begin RECORD EXCERPTS

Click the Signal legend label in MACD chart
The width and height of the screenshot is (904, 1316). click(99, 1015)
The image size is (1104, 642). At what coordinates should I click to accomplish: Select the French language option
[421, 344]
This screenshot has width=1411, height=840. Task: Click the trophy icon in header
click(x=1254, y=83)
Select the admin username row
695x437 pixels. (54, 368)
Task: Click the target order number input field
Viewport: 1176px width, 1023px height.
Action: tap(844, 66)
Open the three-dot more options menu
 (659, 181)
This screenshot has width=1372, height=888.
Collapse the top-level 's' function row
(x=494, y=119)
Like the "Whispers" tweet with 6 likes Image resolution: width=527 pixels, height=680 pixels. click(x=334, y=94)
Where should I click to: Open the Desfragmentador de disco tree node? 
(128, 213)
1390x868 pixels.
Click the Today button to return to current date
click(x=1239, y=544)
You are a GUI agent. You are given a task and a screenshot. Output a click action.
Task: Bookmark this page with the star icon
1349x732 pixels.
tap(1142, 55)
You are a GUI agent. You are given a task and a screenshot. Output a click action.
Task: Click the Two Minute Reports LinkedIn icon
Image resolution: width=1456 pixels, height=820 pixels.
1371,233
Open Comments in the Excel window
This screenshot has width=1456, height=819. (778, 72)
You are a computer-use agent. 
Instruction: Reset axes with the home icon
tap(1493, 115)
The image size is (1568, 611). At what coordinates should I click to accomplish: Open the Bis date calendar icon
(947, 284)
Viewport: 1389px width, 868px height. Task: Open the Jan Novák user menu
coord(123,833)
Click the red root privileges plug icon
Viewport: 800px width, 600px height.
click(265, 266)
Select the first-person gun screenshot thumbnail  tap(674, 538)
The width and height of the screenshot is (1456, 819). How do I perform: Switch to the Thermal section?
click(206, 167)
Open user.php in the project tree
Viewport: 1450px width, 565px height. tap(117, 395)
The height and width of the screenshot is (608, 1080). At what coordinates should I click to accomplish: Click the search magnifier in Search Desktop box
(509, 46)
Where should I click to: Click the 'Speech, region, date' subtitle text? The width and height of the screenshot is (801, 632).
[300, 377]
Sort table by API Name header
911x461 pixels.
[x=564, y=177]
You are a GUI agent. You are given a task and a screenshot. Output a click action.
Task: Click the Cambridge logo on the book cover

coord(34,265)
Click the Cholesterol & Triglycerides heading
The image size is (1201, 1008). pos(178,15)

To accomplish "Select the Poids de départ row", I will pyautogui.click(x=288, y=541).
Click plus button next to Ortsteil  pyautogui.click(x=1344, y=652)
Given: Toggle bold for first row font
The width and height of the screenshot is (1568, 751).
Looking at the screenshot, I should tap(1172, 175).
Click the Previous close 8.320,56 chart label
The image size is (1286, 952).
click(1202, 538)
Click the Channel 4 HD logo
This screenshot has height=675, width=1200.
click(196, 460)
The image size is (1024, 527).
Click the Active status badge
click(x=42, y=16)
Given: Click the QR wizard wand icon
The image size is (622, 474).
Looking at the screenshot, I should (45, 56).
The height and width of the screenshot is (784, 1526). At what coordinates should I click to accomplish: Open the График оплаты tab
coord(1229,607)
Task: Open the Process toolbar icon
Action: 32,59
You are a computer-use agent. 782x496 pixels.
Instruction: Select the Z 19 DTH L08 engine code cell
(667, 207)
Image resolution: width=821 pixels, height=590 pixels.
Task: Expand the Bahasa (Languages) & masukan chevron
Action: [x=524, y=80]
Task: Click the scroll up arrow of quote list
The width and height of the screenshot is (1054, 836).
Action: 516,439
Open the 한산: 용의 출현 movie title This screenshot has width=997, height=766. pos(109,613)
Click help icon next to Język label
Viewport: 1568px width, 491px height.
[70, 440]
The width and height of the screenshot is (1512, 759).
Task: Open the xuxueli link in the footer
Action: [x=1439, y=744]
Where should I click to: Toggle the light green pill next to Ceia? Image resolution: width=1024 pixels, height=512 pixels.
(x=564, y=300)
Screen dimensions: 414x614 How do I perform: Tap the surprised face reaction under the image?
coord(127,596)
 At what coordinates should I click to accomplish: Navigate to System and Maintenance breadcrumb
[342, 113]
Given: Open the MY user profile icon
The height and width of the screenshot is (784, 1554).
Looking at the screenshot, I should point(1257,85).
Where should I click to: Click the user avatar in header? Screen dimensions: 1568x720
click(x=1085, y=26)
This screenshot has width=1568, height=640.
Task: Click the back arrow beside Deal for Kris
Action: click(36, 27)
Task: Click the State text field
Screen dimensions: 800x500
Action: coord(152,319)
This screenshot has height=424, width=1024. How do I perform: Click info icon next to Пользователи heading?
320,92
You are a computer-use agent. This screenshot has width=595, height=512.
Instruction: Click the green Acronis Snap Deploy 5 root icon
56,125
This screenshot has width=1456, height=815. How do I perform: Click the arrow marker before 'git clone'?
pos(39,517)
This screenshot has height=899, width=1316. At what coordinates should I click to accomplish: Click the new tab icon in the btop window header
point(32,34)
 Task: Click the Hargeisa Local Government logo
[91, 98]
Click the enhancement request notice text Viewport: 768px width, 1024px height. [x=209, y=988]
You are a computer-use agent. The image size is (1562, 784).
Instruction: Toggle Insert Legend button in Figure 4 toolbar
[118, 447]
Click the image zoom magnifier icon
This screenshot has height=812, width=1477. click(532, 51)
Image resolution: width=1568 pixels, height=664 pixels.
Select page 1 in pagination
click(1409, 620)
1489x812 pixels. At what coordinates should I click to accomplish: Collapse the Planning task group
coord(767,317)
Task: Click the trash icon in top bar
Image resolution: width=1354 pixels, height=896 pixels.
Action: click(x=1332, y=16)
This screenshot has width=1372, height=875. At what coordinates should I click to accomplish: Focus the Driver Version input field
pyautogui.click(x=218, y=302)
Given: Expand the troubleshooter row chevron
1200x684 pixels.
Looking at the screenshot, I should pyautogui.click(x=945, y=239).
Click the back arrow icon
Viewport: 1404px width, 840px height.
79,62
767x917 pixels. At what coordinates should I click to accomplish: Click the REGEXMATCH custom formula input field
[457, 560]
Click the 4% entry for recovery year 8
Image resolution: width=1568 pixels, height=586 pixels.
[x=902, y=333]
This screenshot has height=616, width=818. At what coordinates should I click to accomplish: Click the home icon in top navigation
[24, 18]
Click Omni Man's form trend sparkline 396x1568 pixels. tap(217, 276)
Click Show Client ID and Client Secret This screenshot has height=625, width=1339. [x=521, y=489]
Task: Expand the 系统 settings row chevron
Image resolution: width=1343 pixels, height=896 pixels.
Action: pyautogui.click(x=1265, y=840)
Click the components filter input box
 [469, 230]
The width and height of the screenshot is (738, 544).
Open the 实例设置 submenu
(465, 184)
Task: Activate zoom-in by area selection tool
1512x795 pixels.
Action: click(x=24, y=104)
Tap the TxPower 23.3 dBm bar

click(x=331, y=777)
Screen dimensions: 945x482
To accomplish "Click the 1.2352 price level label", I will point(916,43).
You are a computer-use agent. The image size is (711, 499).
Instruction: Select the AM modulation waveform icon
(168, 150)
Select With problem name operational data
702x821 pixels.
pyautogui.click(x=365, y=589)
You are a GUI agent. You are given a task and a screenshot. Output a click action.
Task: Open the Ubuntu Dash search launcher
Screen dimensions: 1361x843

end RECORD EXCERPTS

Recast every line of the listing above as a Markdown table with the columns Row and Entry, numbering the rows in order and skipping blank lines.

| Row | Entry |
|---|---|
| 1 | Click the Signal legend label in MACD chart |
| 2 | The width and height of the screenshot is (904, 1316). click(99, 1015) |
| 3 | The image size is (1104, 642). At what coordinates should I click to accomplish: Select the French language option |
| 4 | [421, 344] |
| 5 | This screenshot has width=1411, height=840. Task: Click the trophy icon in header |
| 6 | click(x=1254, y=83) |
| 7 | Select the admin username row |
| 8 | 695x437 pixels. (54, 368) |
| 9 | Task: Click the target order number input field |
| 10 | Viewport: 1176px width, 1023px height. |
| 11 | Action: tap(844, 66) |
| 12 | Open the three-dot more options menu |
| 13 |  (659, 181) |
| 14 | This screenshot has width=1372, height=888. |
| 15 | Collapse the top-level 's' function row |
| 16 | (x=494, y=119) |
| 17 | Like the "Whispers" tweet with 6 likes Image resolution: width=527 pixels, height=680 pixels. click(x=334, y=94) |
| 18 | Where should I click to: Open the Desfragmentador de disco tree node?  |
| 19 | (128, 213) |
| 20 | 1390x868 pixels. |
| 21 | Click the Today button to return to current date |
| 22 | click(x=1239, y=544) |
| 23 | You are a GUI agent. You are given a task and a screenshot. Output a click action. |
| 24 | Task: Bookmark this page with the star icon |
| 25 | 1349x732 pixels. |
| 26 | tap(1142, 55) |
| 27 | You are a GUI agent. You are given a task and a screenshot. Output a click action. |
| 28 | Task: Click the Two Minute Reports LinkedIn icon |
| 29 | Image resolution: width=1456 pixels, height=820 pixels. |
| 30 | 1371,233 |
| 31 | Open Comments in the Excel window |
| 32 | This screenshot has width=1456, height=819. (778, 72) |
| 33 | You are a computer-use agent.  |
| 34 | Instruction: Reset axes with the home icon |
| 35 | tap(1493, 115) |
| 36 | The image size is (1568, 611). At what coordinates should I click to accomplish: Open the Bis date calendar icon |
| 37 | (947, 284) |
| 38 | Viewport: 1389px width, 868px height. Task: Open the Jan Novák user menu |
| 39 | coord(123,833) |
| 40 | Click the red root privileges plug icon |
| 41 | Viewport: 800px width, 600px height. |
| 42 | click(265, 266) |
| 43 | Select the first-person gun screenshot thumbnail  tap(674, 538) |
| 44 | The width and height of the screenshot is (1456, 819). How do I perform: Switch to the Thermal section? |
| 45 | click(206, 167) |
| 46 | Open user.php in the project tree |
| 47 | Viewport: 1450px width, 565px height. tap(117, 395) |
| 48 | The height and width of the screenshot is (608, 1080). At what coordinates should I click to accomplish: Click the search magnifier in Search Desktop box |
| 49 | (509, 46) |
| 50 | Where should I click to: Click the 'Speech, region, date' subtitle text? The width and height of the screenshot is (801, 632). |
| 51 | [300, 377] |
| 52 | Sort table by API Name header |
| 53 | 911x461 pixels. |
| 54 | [x=564, y=177] |
| 55 | You are a GUI agent. You are given a task and a screenshot. Output a click action. |
| 56 | Task: Click the Cambridge logo on the book cover |
| 57 | coord(34,265) |
| 58 | Click the Cholesterol & Triglycerides heading |
| 59 | The image size is (1201, 1008). pos(178,15) |
| 60 | To accomplish "Select the Poids de départ row", I will pyautogui.click(x=288, y=541). |
| 61 | Click plus button next to Ortsteil  pyautogui.click(x=1344, y=652) |
| 62 | Given: Toggle bold for first row font |
| 63 | The width and height of the screenshot is (1568, 751). |
| 64 | Looking at the screenshot, I should tap(1172, 175). |
| 65 | Click the Previous close 8.320,56 chart label |
| 66 | The image size is (1286, 952). |
| 67 | click(1202, 538) |
| 68 | Click the Channel 4 HD logo |
| 69 | This screenshot has height=675, width=1200. |
| 70 | click(196, 460) |
| 71 | The image size is (1024, 527). |
| 72 | Click the Active status badge |
| 73 | click(x=42, y=16) |
| 74 | Given: Click the QR wizard wand icon |
| 75 | The image size is (622, 474). |
| 76 | Looking at the screenshot, I should (45, 56). |
| 77 | The height and width of the screenshot is (784, 1526). At what coordinates should I click to accomplish: Open the График оплаты tab |
| 78 | coord(1229,607) |
| 79 | Task: Open the Process toolbar icon |
| 80 | Action: 32,59 |
| 81 | You are a computer-use agent. 782x496 pixels. |
| 82 | Instruction: Select the Z 19 DTH L08 engine code cell |
| 83 | (667, 207) |
| 84 | Image resolution: width=821 pixels, height=590 pixels. |
| 85 | Task: Expand the Bahasa (Languages) & masukan chevron |
| 86 | Action: [x=524, y=80] |
| 87 | Task: Click the scroll up arrow of quote list |
| 88 | The width and height of the screenshot is (1054, 836). |
| 89 | Action: 516,439 |
| 90 | Open the 한산: 용의 출현 movie title This screenshot has width=997, height=766. pos(109,613) |
| 91 | Click help icon next to Język label |
| 92 | Viewport: 1568px width, 491px height. |
| 93 | [70, 440] |
| 94 | The width and height of the screenshot is (1512, 759). |
| 95 | Task: Open the xuxueli link in the footer |
| 96 | Action: [x=1439, y=744] |
| 97 | Where should I click to: Toggle the light green pill next to Ceia? Image resolution: width=1024 pixels, height=512 pixels. |
| 98 | (x=564, y=300) |
| 99 | Screen dimensions: 414x614 How do I perform: Tap the surprised face reaction under the image? |
| 100 | coord(127,596) |
| 101 |  At what coordinates should I click to accomplish: Navigate to System and Maintenance breadcrumb |
| 102 | [342, 113] |
| 103 | Given: Open the MY user profile icon |
| 104 | The height and width of the screenshot is (784, 1554). |
| 105 | Looking at the screenshot, I should point(1257,85). |
| 106 | Where should I click to: Click the user avatar in header? Screen dimensions: 1568x720 |
| 107 | click(x=1085, y=26) |
| 108 | This screenshot has width=1568, height=640. |
| 109 | Task: Click the back arrow beside Deal for Kris |
| 110 | Action: click(36, 27) |
| 111 | Task: Click the State text field |
| 112 | Screen dimensions: 800x500 |
| 113 | Action: coord(152,319) |
| 114 | This screenshot has height=424, width=1024. How do I perform: Click info icon next to Пользователи heading? |
| 115 | 320,92 |
| 116 | You are a computer-use agent. This screenshot has width=595, height=512. |
| 117 | Instruction: Click the green Acronis Snap Deploy 5 root icon |
| 118 | 56,125 |
| 119 | This screenshot has width=1456, height=815. How do I perform: Click the arrow marker before 'git clone'? |
| 120 | pos(39,517) |
| 121 | This screenshot has height=899, width=1316. At what coordinates should I click to accomplish: Click the new tab icon in the btop window header |
| 122 | point(32,34) |
| 123 |  Task: Click the Hargeisa Local Government logo |
| 124 | [91, 98] |
| 125 | Click the enhancement request notice text Viewport: 768px width, 1024px height. [x=209, y=988] |
| 126 | You are a computer-use agent. The image size is (1562, 784). |
| 127 | Instruction: Toggle Insert Legend button in Figure 4 toolbar |
| 128 | [118, 447] |
| 129 | Click the image zoom magnifier icon |
| 130 | This screenshot has height=812, width=1477. click(532, 51) |
| 131 | Image resolution: width=1568 pixels, height=664 pixels. |
| 132 | Select page 1 in pagination |
| 133 | click(1409, 620) |
| 134 | 1489x812 pixels. At what coordinates should I click to accomplish: Collapse the Planning task group |
| 135 | coord(767,317) |
| 136 | Task: Click the trash icon in top bar |
| 137 | Image resolution: width=1354 pixels, height=896 pixels. |
| 138 | Action: click(x=1332, y=16) |
| 139 | This screenshot has width=1372, height=875. At what coordinates should I click to accomplish: Focus the Driver Version input field |
| 140 | pyautogui.click(x=218, y=302) |
| 141 | Given: Expand the troubleshooter row chevron |
| 142 | 1200x684 pixels. |
| 143 | Looking at the screenshot, I should pyautogui.click(x=945, y=239). |
| 144 | Click the back arrow icon |
| 145 | Viewport: 1404px width, 840px height. |
| 146 | 79,62 |
| 147 | 767x917 pixels. At what coordinates should I click to accomplish: Click the REGEXMATCH custom formula input field |
| 148 | [457, 560] |
| 149 | Click the 4% entry for recovery year 8 |
| 150 | Image resolution: width=1568 pixels, height=586 pixels. |
| 151 | [x=902, y=333] |
| 152 | This screenshot has height=616, width=818. At what coordinates should I click to accomplish: Click the home icon in top navigation |
| 153 | [24, 18] |
| 154 | Click Omni Man's form trend sparkline 396x1568 pixels. tap(217, 276) |
| 155 | Click Show Client ID and Client Secret This screenshot has height=625, width=1339. [x=521, y=489] |
| 156 | Task: Expand the 系统 settings row chevron |
| 157 | Image resolution: width=1343 pixels, height=896 pixels. |
| 158 | Action: pyautogui.click(x=1265, y=840) |
| 159 | Click the components filter input box |
| 160 |  [469, 230] |
| 161 | The width and height of the screenshot is (738, 544). |
| 162 | Open the 实例设置 submenu |
| 163 | (465, 184) |
| 164 | Task: Activate zoom-in by area selection tool |
| 165 | 1512x795 pixels. |
| 166 | Action: click(x=24, y=104) |
| 167 | Tap the TxPower 23.3 dBm bar |
| 168 | click(x=331, y=777) |
| 169 | Screen dimensions: 945x482 |
| 170 | To accomplish "Click the 1.2352 price level label", I will point(916,43). |
| 171 | You are a computer-use agent. The image size is (711, 499). |
| 172 | Instruction: Select the AM modulation waveform icon |
| 173 | (168, 150) |
| 174 | Select With problem name operational data |
| 175 | 702x821 pixels. |
| 176 | pyautogui.click(x=365, y=589) |
| 177 | You are a GUI agent. You are given a task and a screenshot. Output a click action. |
| 178 | Task: Open the Ubuntu Dash search launcher |
| 179 | Screen dimensions: 1361x843 |